*** Opening INFORMATION PROVIDED ***

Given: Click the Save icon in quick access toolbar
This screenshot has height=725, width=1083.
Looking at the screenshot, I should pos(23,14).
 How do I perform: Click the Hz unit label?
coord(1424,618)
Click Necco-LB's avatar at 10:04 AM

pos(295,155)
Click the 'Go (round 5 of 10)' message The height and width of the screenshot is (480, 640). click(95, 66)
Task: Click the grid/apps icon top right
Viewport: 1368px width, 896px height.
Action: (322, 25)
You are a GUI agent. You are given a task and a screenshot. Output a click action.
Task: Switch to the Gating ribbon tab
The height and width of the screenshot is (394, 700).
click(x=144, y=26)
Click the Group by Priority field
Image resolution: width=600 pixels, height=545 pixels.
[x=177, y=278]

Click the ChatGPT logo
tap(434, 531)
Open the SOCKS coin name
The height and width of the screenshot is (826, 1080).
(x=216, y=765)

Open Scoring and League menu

*** Closing INFORMATION PROVIDED ***

- YOUR OBJECTIVE: Transcribe exactly, please, the lines from the one with "You are a GUI" to the last line of the entries above, ends included.

- ANSWER TO THIS TASK:
You are a GUI agent. You are given a task and a screenshot. Output a click action.
Task: Switch to the Gating ribbon tab
The height and width of the screenshot is (394, 700).
click(x=144, y=26)
Click the Group by Priority field
Image resolution: width=600 pixels, height=545 pixels.
[x=177, y=278]

Click the ChatGPT logo
tap(434, 531)
Open the SOCKS coin name
The height and width of the screenshot is (826, 1080).
(x=216, y=765)

Open Scoring and League menu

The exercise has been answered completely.